Stefan and I were supposed to get on the Edge this morning, but he had a meeting that couldn't be avoided, so we met in Eldo at 2 p.m. Stefan was out soloing on the Wind Tower as a warmup, so we didn't leave the ground until 2:15 p.m. We simul-climbed the Ramp Route/Cave Pitch to the base of the Edge.
I felt confident despite the hellacious winds. I moved up the lower section, took a brief rest at the ramp and then started up the crux section. I placed my green Alien well above the fixed blue Alien and for some reason took a bit of extra time to place a red Alien slightly below the green, which I wasn't sure was bomber. I then placed the black Alien right in a finger slot. Not only did this make using that hold harder, but the placement wasn't any good, as I found out a bit later when I peeled off a bit above this piece. It pulled and I dropped onto the green Alien. I fell only about 15 feet. I was disappointed. I hadn't climbed it very smart or even very confident above the stem rest.
I climbed back up, placed the black Alien where it should go, above the finger slot, and climbed up nearly to the finish before peeling off again. Damn. I rested only a bit before trying again and just barely finished the pitch without taking a third fall.
With little time for the entire route, Stefan and I had planned for me to link the first two pitches. This is a fairly standard approach, but I hadn't led the two strung together before and now I was horribly pumped from the first pitch. I should have abandoned this plan right there, but I didn't. I continued onwards and I knew I was in trouble from the get go. I barely clawed my way up the 5.7/8 slab and then had a very difficult time clipping the high pin above the second bolt. I never knew this was a problem before. It took me three tries to clip it. I had absolutely nothing left in my right arm.
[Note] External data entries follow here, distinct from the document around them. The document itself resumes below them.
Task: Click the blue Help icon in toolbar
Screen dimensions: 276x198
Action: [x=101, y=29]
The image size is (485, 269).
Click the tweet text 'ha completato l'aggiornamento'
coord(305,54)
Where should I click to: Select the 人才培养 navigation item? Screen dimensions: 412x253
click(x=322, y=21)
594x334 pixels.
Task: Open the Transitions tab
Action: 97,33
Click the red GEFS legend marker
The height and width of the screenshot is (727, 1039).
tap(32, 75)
Every move was desperate for me now, as I clawed my way around the arete to the other side, barely getting in the #1 Camalot and the #4 RP. I tried to rest and relax for the next 20 feet to the belay didn't allow for any more gear and it was the crux of the pitch. I kept it together here mentally because I had nothing physically left and made the belay. It had taken me nearly 40 minutes to lead both these pitches and I was cooked.
Stefan followed easily and when he arrived it was only just 3:35 p.m. We probably could have finished the route, but I was in no shape to lead the 4th pitch and we decided to go down and work the first pitch. We did this and I toproped the pitch twice, both times without falling or getting even close to falling. After the first trip up, I lowered down to the top section and learned Rolo's cool move out to the arete and I now think this is the best way to do this part, though it involves a difficult stem back to the right. The feet are technical but the hands aren't too powerful. I did this section twice before lowering down and giving Stefan a go. He did the top part both with the arete move and straight on. I think he preferred the straight on method.
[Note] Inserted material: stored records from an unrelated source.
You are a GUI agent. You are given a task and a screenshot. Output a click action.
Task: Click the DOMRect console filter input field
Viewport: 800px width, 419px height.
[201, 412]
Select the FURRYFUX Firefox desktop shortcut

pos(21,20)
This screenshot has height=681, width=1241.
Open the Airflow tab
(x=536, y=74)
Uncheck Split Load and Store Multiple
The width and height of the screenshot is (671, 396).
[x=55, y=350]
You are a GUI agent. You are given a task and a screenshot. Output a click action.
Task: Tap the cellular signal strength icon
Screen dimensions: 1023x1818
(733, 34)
I went up again, using the arete move at the top, and using the arete a ton down below. I feel I'm really learning this pitch now. All I need now is a good head and a bit more endurance and this pitch will fall. I will now expect to get it clean every time. We'll see.
We rapped off and Stefan did a quick lap up the overhanging 11c start of T2, making it look like a 5.9 gym route. This start is super powerful and though I have done it, I rarely get it without falling multiple times. I decided not to bother today.
The quest continues... I hope the good weather will as well.